--- What you need to do ---
Every line of the material that includes the word "Given" is to be shown.

--- Working data ---
%%

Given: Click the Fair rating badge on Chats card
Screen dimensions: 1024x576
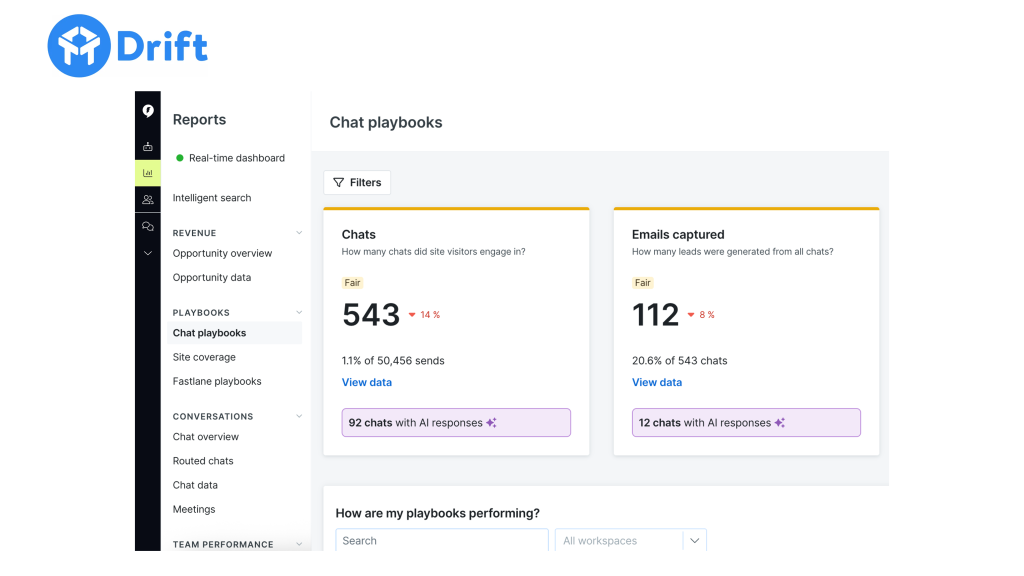Looking at the screenshot, I should [x=352, y=282].
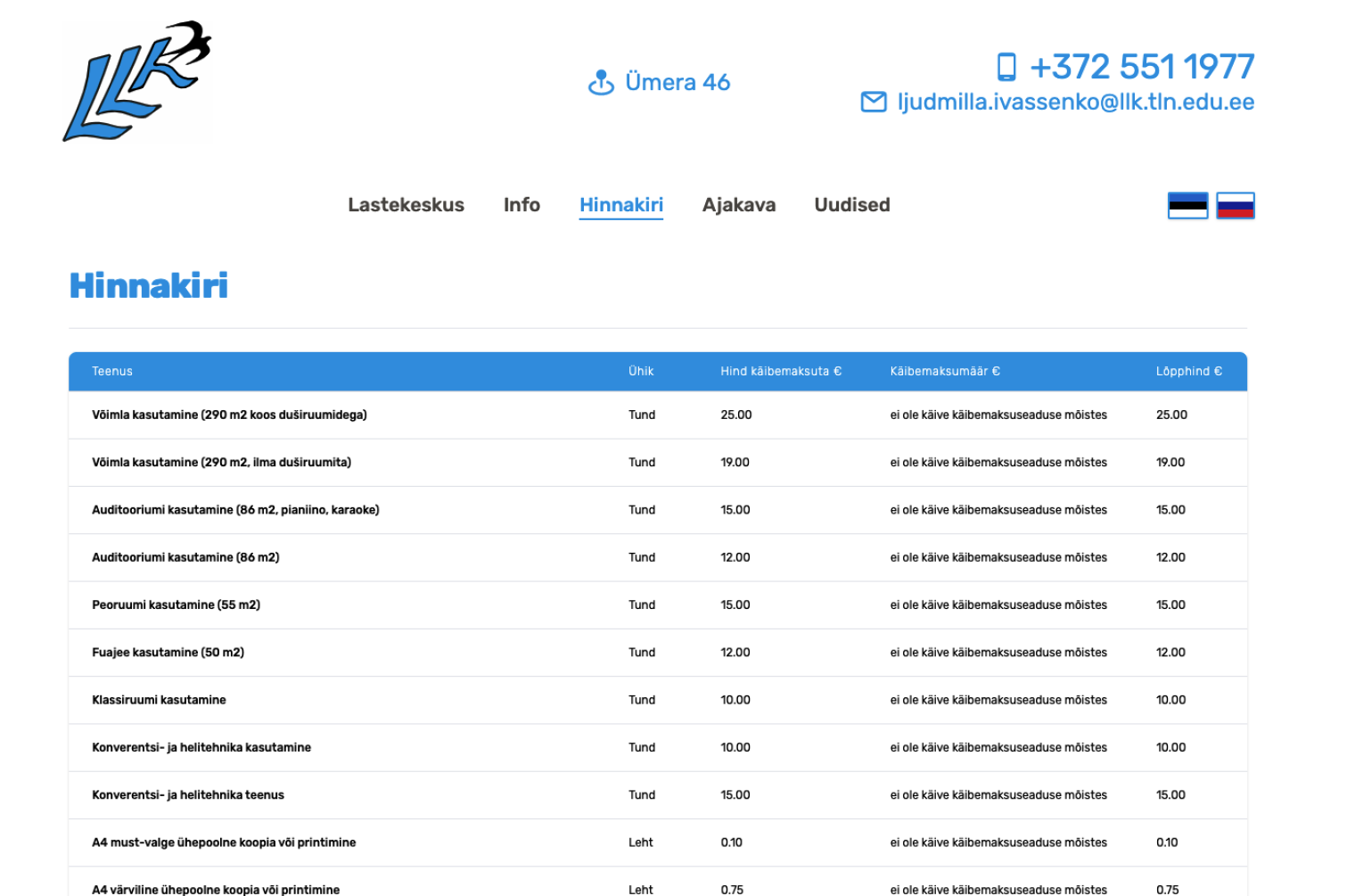Click the Hinnakiri page heading
The height and width of the screenshot is (896, 1355).
coord(148,286)
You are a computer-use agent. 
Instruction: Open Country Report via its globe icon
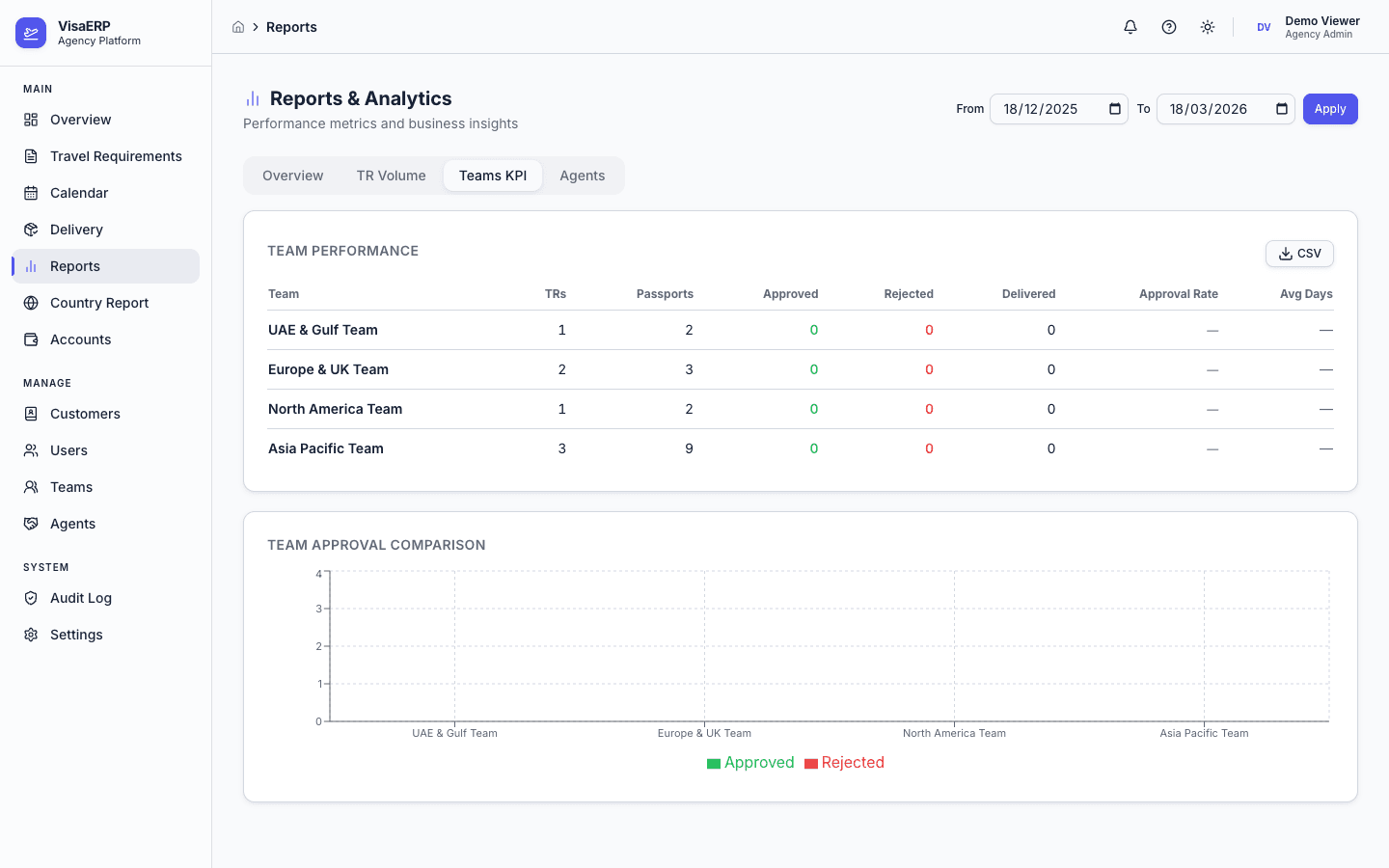[x=31, y=303]
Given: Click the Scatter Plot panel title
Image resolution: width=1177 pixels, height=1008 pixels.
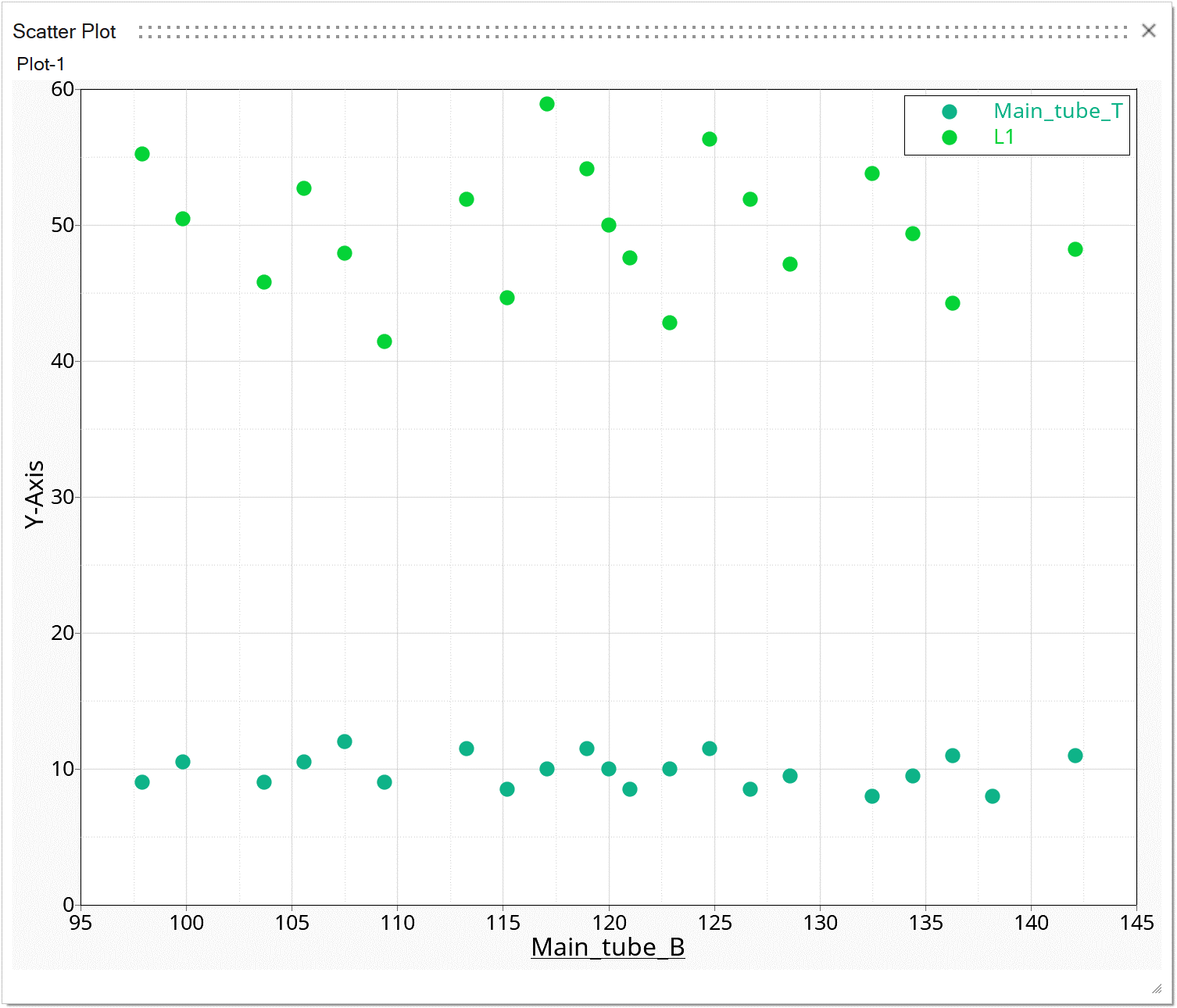Looking at the screenshot, I should pyautogui.click(x=64, y=31).
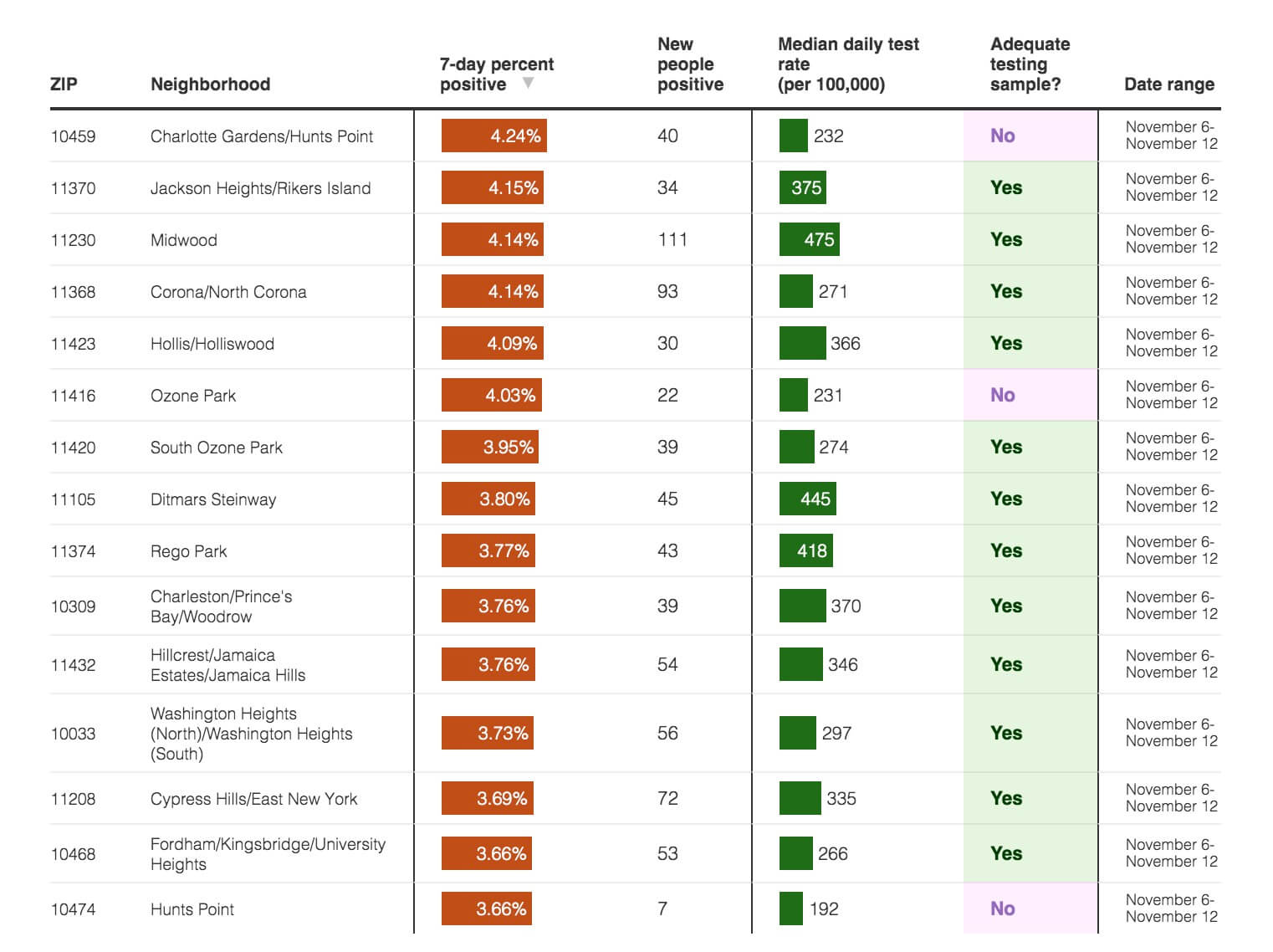Click the 4.24% orange bar for Hunts Point
Screen dimensions: 1273x952
coord(493,136)
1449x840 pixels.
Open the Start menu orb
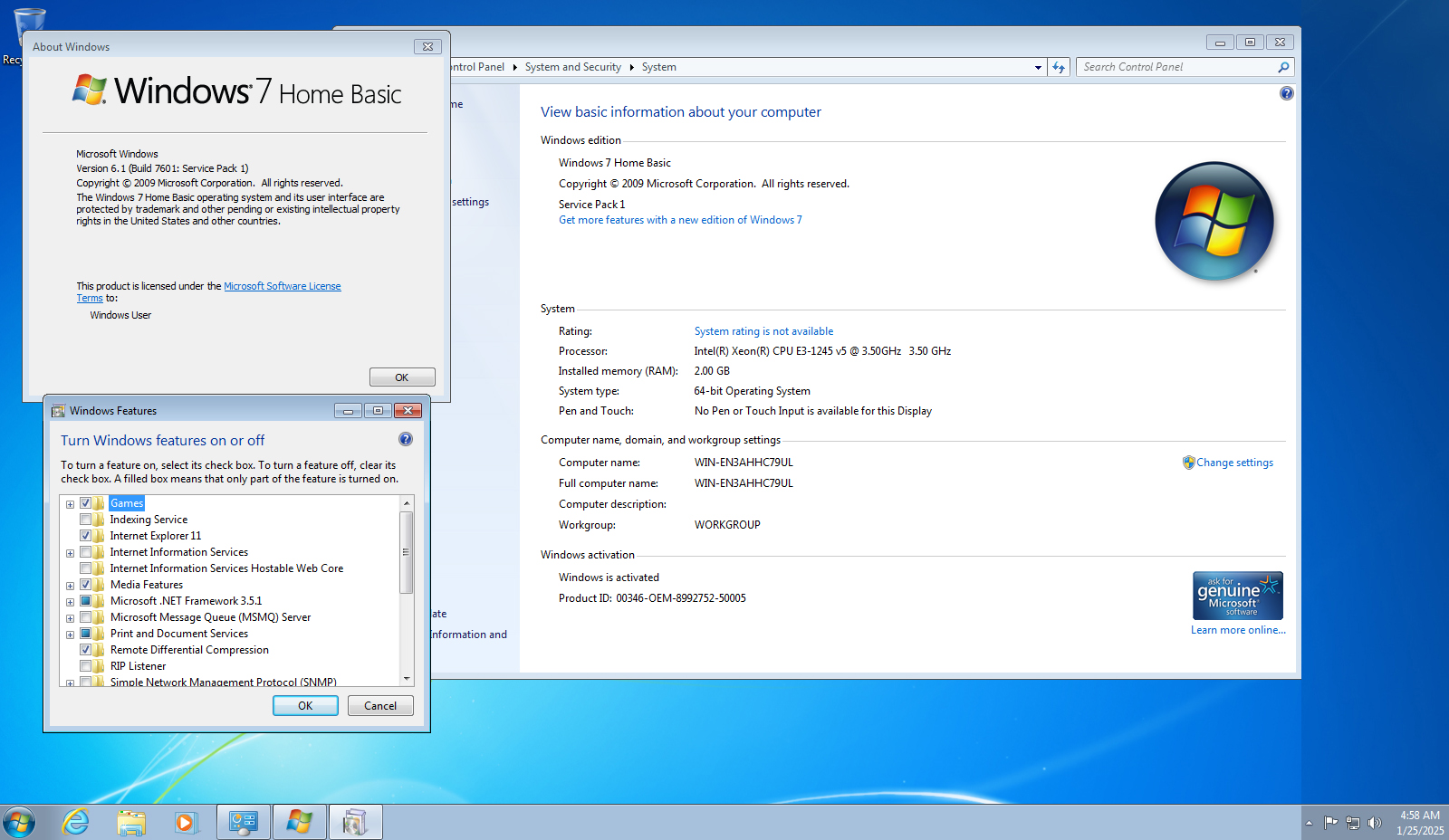19,822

%%

--- Your solution ---
Given: Click the Fair rating badge on Chats card
Given: Click the Scatter Plot panel title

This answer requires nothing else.